One has to be aware of the transaction, but one can’t be too concrete about the concept of gain…When a woman gives sex to a man, she doesn’t necessarily get cash or goods in return; she may get favors, or status in her group, or spiritual fulfillment, or a feeling of having done the right thing. And if she loves the man to whom she gives the sex, she may get pleasure from the simple act of giving, just as all normal people enjoy giving gifts to those we love. Love cannot be discounted; it’s a powerful and transformative emotion, and it can totally change the sexual experience because it changes “where your head is”, to express it colloquially. Sex for anyone, male or female, amateur or professional, is absolutely different with someone we love than someone we don’t.
Another important thing to consider is that for married women, there are two kinds of sex; we might call them “love sex” and “duty sex”…many women will use different terms for it (one girl I knew differentiated them as “making love” and “screwing”) or even deny it completely, but all mature women know about it. “Love sex” is what you have when you’re in the mood and want to be with that special person, whereas “duty sex” is what you give him when you’re not really in the mood but he is. A sexually realized woman can perform the two so her husband can’t tell the difference, but women who are out of touch with themselves as women (that’s not meant as an insult to them, it happens to a lot of career women because they try too hard to be “neuter” at work and can’t let that go when they get home) usually can’t; a successful GFE escort is one who can make the two indistinguishable with almost anybody (this is one of my greatest skills as a whore). The physical actions are the same, but “duty sex” is purely transactional whereas in “love sex” she gets a direct return, namely the feelings of affection and bonding with her mate (purely physical sexual pleasure may be present or absent in either form).
Every woman used to understand that this is the way the world is, but many modern women have been brainwashed into thinking that transactional sex is automatically bad, and that the only valid reason for sex is to please oneself, which is simultaneously selfish and self-destructive because it will invariably leave a man feeling unsatisfied since his wife isn’t providing to him as she should. This of course drives him to look elsewhere and creates relationship-destroying tension between the two.

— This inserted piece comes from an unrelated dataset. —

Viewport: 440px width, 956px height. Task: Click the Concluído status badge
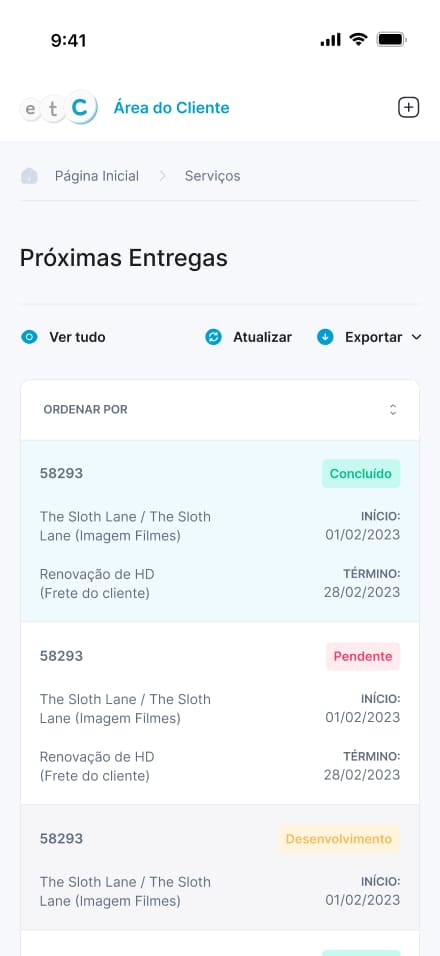click(361, 474)
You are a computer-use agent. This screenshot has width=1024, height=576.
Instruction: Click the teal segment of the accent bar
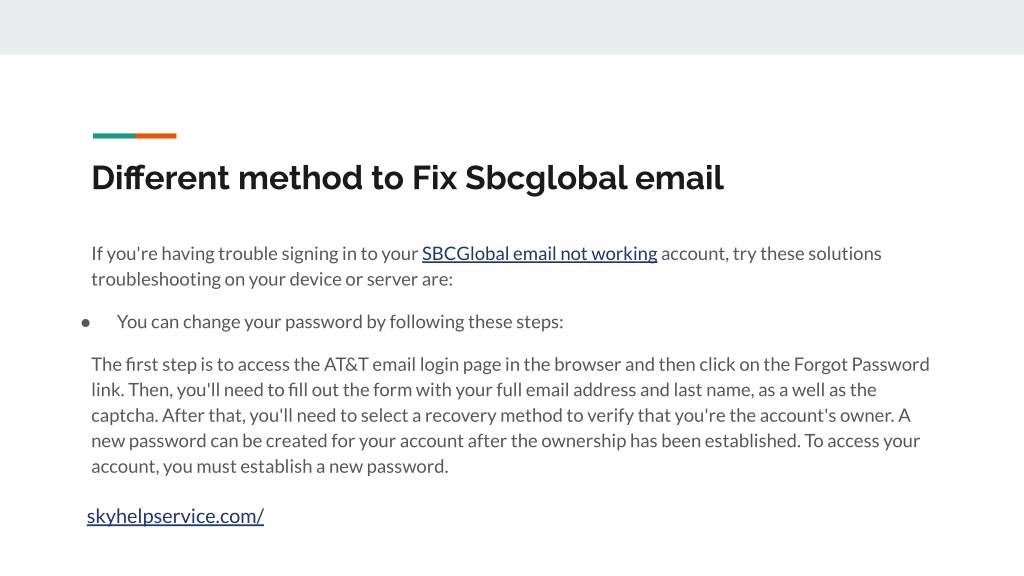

So when we talk about the housewife as whore, this doesn’t mean that the sex is always transactional; the best sex between married people, and indeed most of it in the first year or so of the relationship, isn’t transactional at all. The whoring starts the very first time one’s husband starts to make overtures when one is absolutely, positively not in the mood and one gives it to him anyway because it’s the right thing to do in return for the financial, emotional and social support he provides, or because one loves him and wants to offer herself as a gift.
Of course, in a really good relationship it’s even more complicated than that; I still enjoy the transactional sex I give my husband precisely because I do love him, and as I said in the first paragraph of my response that giving is a joy in and of itself. Years ago my husband and I went to Yosemite National Park, and stayed in one of the tent cabins; these are tents erected over permanent frameworks, so though they offer visual privacy one can practically hear the people in the next tent breathing. I knew that in the morning we were getting up early to hike up Half Dome, so I wanted a good night’s sleep to prepare for a long and exhausting day. But we had been together less than a year, and my husband loves Yosemite so he was feeling very amorous. I was absolutely not in the mood; I can’t relax without privacy, and I wanted to go to sleep, but I knew he would sleep better after sex so I gave it to him, willingly and in good heart. And I still treasure the memory of that night ten years later, not despite the fact that it was only for him but because of it. Loving one’s husband and being his whore are not mutually exclusive; in the best marriages they are so tightly intertwined that the individual strands are indistinguishable.